* _Work item_:
The output is the lines below from the one with "Where should I click to: Refresh" through the one with "This screenshot has height=811, width=1512.", both included, printed exactly and with no other line.

* _Supplied records_:
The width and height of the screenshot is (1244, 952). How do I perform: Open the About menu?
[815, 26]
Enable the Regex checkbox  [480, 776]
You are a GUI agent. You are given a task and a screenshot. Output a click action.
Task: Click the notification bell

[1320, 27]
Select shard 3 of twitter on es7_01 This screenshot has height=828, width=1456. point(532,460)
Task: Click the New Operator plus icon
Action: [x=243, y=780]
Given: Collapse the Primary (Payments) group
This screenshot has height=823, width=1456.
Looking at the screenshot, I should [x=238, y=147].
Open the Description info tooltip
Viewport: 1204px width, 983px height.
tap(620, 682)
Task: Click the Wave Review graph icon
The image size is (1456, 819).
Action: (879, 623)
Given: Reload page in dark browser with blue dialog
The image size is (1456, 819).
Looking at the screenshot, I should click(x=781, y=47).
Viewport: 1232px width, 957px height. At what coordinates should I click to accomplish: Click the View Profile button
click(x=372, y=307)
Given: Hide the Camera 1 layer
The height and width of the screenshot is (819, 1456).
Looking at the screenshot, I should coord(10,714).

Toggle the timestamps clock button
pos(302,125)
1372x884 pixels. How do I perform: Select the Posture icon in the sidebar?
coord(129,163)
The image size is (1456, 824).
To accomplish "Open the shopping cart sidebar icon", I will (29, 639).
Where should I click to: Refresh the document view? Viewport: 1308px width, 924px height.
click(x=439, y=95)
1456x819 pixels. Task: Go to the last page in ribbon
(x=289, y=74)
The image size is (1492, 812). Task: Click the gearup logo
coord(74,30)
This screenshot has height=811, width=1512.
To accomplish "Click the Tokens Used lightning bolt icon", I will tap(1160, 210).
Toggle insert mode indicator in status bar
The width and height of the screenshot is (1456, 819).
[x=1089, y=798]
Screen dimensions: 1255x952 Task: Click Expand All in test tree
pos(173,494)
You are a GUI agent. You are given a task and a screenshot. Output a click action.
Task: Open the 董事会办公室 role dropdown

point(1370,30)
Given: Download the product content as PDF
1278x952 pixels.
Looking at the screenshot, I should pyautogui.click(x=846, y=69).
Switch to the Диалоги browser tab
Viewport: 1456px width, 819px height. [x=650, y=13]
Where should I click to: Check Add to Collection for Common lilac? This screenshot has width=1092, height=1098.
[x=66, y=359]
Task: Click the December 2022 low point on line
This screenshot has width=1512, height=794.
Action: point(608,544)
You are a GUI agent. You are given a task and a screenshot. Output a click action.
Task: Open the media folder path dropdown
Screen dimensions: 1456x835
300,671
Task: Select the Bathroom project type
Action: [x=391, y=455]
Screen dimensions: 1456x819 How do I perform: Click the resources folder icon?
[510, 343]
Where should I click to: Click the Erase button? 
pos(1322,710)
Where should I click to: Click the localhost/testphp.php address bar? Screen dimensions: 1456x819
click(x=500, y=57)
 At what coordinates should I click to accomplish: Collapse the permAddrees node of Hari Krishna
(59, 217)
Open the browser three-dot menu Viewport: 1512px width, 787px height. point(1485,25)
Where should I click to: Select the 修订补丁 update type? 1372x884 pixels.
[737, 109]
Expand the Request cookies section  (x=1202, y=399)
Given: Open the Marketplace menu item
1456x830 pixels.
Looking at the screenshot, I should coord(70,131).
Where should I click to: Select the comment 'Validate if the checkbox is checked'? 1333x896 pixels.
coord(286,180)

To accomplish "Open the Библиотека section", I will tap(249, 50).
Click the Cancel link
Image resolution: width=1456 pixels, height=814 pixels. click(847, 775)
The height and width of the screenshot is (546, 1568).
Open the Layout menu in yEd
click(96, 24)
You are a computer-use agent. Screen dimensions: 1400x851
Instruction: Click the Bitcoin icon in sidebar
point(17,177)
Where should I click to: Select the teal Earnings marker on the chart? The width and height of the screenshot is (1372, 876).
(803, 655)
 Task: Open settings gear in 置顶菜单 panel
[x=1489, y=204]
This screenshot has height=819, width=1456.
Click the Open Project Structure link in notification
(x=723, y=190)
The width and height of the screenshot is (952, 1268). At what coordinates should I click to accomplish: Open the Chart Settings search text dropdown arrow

* _Finished exercise_:
Where should I click to: Refresh the document view? Viewport: 1308px width, 924px height.
click(x=439, y=95)
1456x819 pixels. Task: Go to the last page in ribbon
(x=289, y=74)
The image size is (1492, 812). Task: Click the gearup logo
coord(74,30)
This screenshot has height=811, width=1512.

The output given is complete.